近年、クレジット取引は消費者の見えない部分で複雑化しており、取引被害に遭う人が増加しています。
それに対応して、法律の改正も継続的に行われていますが、対応しきれていないのが現状です。
クレジット取引被害の回復を難しくしている原因は、ずさんな決済代行業者の関与や国際ブランド(VISAやMasterCardなど)の普及による越境問題化があります。
その結果、思いもよらず悪質な販売業者との間でクレジット取引をしてしまい、被害回復をしようにも取引相手の情報が分からない、という事態が発生しています。
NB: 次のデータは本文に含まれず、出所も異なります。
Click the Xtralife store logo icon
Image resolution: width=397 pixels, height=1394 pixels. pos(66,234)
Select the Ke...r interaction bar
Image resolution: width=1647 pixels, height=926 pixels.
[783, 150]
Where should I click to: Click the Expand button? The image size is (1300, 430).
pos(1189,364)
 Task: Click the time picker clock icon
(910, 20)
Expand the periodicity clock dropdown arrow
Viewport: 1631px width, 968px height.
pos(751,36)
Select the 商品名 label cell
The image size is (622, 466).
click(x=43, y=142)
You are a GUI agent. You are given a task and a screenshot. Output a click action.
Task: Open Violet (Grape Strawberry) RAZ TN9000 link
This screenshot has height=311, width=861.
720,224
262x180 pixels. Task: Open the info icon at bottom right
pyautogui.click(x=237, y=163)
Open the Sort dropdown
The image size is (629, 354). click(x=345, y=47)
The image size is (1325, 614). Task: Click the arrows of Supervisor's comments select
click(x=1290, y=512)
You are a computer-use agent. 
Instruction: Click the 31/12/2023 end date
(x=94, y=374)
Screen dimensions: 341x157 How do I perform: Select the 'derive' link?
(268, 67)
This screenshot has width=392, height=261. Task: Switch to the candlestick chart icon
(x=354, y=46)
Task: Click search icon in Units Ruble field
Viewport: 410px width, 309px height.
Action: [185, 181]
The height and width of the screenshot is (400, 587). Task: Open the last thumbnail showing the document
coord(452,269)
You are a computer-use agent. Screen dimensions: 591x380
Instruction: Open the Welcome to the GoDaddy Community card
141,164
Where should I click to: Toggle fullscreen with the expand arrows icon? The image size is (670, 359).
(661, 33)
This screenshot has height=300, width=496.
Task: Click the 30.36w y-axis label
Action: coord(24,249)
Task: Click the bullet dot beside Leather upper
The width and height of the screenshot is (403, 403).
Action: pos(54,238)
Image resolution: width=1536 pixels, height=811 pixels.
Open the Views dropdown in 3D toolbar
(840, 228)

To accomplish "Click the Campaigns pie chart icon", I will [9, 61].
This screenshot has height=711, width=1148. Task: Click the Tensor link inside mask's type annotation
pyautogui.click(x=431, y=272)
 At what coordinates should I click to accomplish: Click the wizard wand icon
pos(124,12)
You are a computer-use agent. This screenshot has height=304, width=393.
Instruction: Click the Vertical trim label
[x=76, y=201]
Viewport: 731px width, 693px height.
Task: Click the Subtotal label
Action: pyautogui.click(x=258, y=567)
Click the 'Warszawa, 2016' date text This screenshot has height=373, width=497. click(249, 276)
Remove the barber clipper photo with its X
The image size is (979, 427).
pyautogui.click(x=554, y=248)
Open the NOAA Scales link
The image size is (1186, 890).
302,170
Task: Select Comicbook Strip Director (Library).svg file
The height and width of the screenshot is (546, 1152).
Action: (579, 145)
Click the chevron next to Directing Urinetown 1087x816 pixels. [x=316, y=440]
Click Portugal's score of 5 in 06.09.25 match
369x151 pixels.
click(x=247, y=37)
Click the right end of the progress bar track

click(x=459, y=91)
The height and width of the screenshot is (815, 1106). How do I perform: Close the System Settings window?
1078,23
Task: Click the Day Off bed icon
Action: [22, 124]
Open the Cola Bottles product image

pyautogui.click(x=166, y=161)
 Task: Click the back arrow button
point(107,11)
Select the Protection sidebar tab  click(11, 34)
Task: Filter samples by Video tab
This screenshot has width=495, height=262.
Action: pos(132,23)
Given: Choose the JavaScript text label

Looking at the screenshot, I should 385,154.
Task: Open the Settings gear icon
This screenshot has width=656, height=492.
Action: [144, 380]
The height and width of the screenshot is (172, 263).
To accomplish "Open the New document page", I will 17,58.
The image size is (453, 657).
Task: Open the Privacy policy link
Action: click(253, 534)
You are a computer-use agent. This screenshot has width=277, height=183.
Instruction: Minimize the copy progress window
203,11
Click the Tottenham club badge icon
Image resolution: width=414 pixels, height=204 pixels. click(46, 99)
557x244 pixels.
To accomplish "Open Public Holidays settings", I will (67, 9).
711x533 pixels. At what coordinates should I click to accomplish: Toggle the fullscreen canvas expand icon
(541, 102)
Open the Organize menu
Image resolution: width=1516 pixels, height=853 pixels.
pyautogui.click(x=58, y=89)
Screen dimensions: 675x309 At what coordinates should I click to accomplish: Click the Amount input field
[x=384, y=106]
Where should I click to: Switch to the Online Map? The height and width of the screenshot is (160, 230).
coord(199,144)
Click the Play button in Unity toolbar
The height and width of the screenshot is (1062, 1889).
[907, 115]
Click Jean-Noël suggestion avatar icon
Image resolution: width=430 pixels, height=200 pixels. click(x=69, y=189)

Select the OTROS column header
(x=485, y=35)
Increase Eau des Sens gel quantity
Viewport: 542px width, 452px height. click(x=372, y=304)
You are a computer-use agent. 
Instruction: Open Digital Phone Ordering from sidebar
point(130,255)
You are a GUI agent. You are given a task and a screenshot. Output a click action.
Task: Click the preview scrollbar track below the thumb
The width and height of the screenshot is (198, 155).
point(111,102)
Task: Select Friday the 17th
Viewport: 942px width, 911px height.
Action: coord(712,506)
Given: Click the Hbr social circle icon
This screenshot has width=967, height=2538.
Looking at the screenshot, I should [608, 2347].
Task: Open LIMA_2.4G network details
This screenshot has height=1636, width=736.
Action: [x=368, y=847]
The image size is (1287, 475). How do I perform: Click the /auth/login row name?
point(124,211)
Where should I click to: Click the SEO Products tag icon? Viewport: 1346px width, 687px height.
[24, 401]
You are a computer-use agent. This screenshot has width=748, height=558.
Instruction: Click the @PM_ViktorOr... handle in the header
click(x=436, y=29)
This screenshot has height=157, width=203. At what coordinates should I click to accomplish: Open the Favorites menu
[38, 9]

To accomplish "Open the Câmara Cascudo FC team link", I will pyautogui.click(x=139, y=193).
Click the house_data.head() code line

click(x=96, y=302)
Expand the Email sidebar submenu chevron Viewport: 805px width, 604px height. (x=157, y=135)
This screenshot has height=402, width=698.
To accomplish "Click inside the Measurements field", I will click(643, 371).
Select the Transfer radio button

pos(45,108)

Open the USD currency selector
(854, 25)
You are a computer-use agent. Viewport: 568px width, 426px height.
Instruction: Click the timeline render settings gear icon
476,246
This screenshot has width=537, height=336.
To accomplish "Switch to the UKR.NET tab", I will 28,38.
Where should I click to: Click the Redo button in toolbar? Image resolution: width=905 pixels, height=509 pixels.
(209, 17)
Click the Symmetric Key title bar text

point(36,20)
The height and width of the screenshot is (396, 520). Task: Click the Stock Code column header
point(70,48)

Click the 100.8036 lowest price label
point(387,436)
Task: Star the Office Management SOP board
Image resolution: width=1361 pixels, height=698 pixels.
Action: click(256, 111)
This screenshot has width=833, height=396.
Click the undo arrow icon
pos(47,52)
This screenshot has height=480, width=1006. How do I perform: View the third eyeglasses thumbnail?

そのような場合、クレジット会社も販売会社を把握していないことが多く、被害の回復が困難となります。
平成28年の割賦販売法改正により、ある程度のクレジット取引環境の改善は見込まれますが、十分とは言えません。
それでは、泣き寝入りするしかないのか。販売業者の詳細が不明な状況においては、現状では、国際ブランドカード会社に対して「チャージバック・ルール」の利用を申し立てるという方法があります。
「チャージバック・ルール」とは、国際ブランド規約によって定められた自主的な返金手続きであり、その内容は公開されていませんが、条件を満たす場合には既払金の返還を受けることができます。
ただし、利用申し立てができるのは国際ブランド加入者であるクレジット会社であり、消費者からの申し立てはできないことになっています。
そのため、消費者は、クレジット会社に対してチャージバック・ルール利用申し立てをするよう働きかける必要があります。
消費者自らクレジット会社と交渉するのは難しい場合もあります。その場合には、消費者問題に詳しい認定司法書士や弁護士にご相談ください。